Saved data entries:
--------------------

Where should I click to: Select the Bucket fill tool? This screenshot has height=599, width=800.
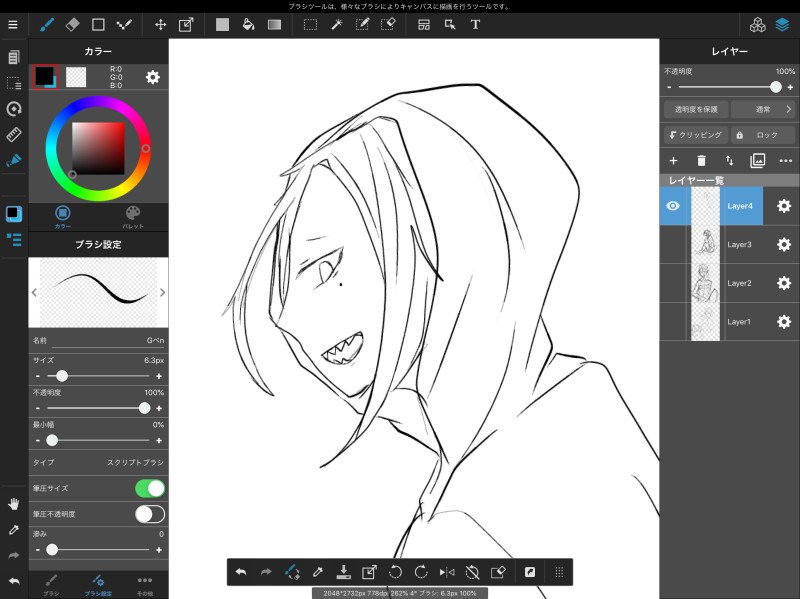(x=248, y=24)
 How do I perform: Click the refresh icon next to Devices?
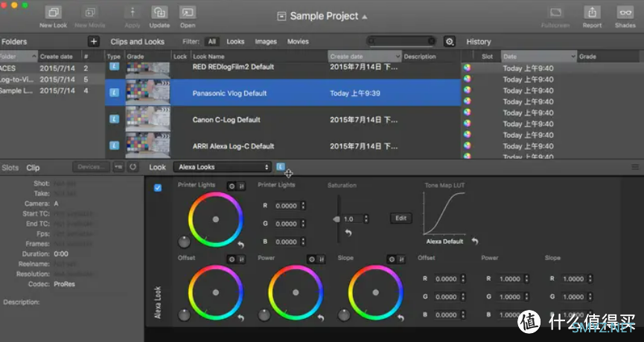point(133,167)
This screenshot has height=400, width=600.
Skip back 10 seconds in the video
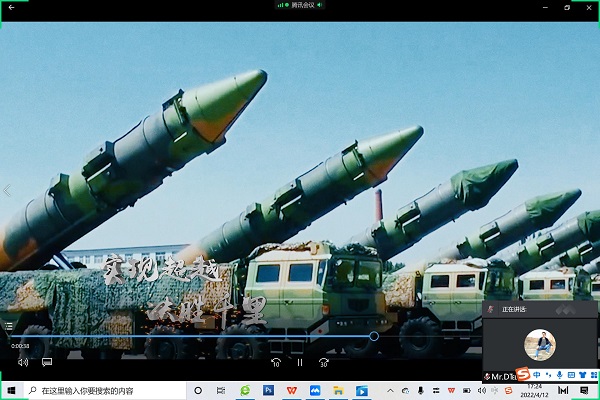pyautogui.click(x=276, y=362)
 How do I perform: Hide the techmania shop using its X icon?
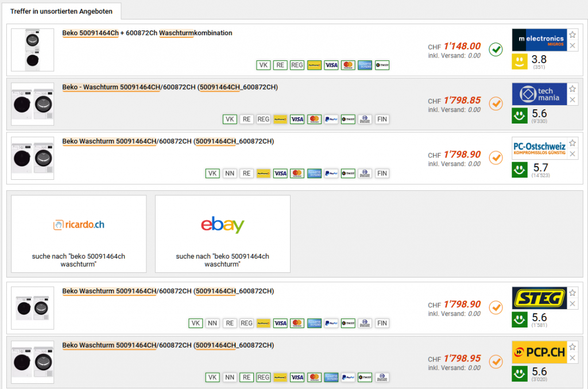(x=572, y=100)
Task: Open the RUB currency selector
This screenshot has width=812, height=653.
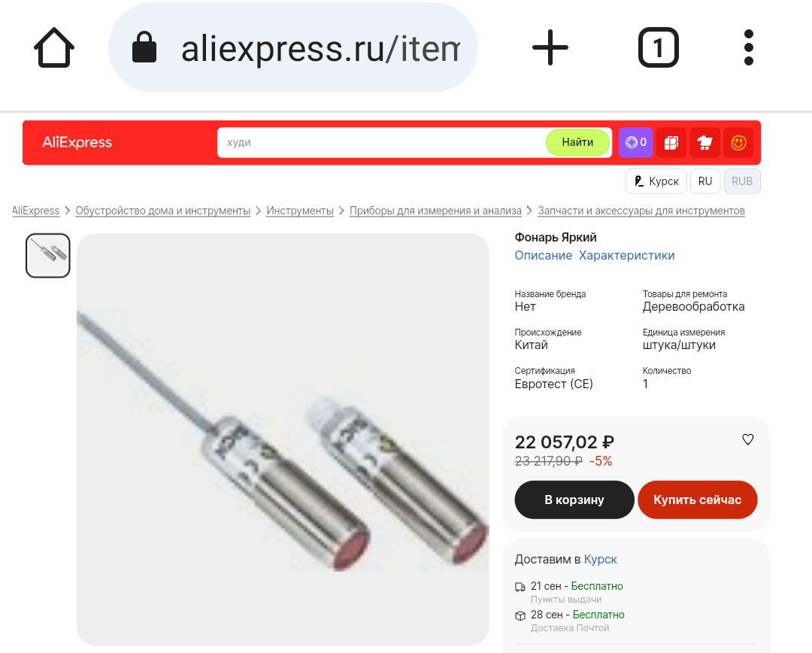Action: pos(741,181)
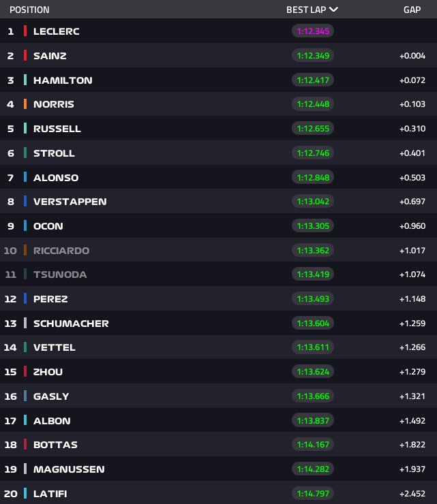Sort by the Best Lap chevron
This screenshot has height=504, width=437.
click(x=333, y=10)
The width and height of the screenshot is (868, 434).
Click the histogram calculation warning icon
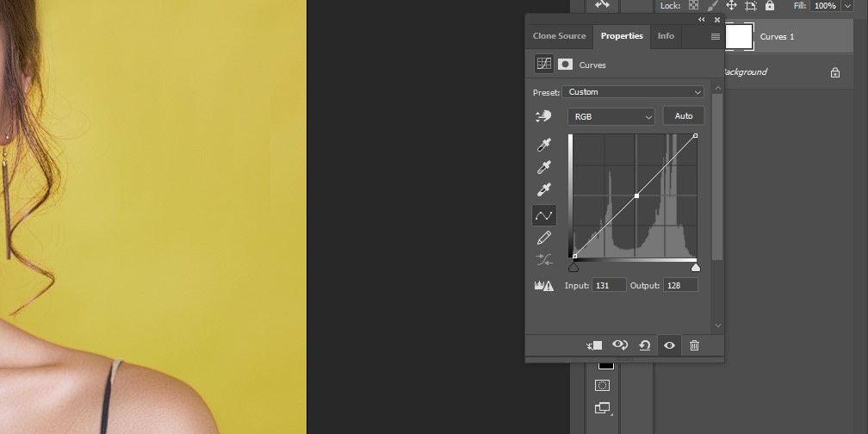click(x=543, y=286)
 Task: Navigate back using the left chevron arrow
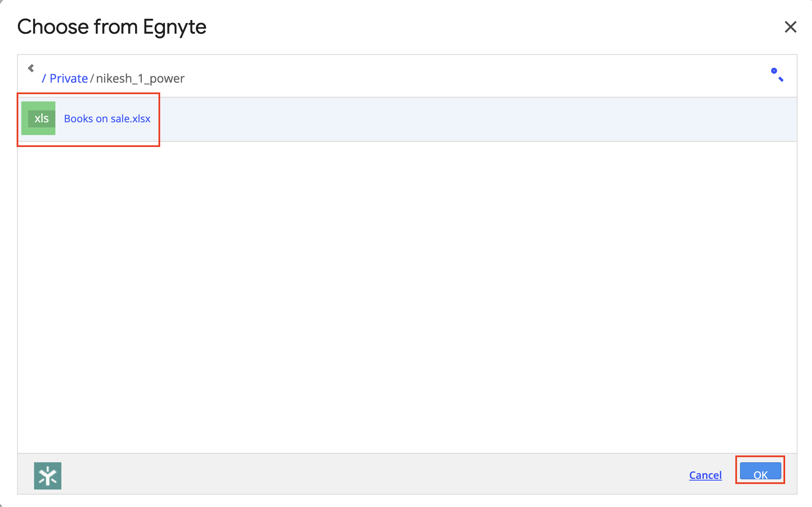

--------------------

BRIEF:
Pictures excluded, output exactly the line that contains "The width and" and every line after it to the end of the data above.

PROBLEM SOLUTION:
The width and height of the screenshot is (868, 434).
Click the histogram calculation warning icon
click(x=543, y=286)
 Task: Navigate back using the left chevron arrow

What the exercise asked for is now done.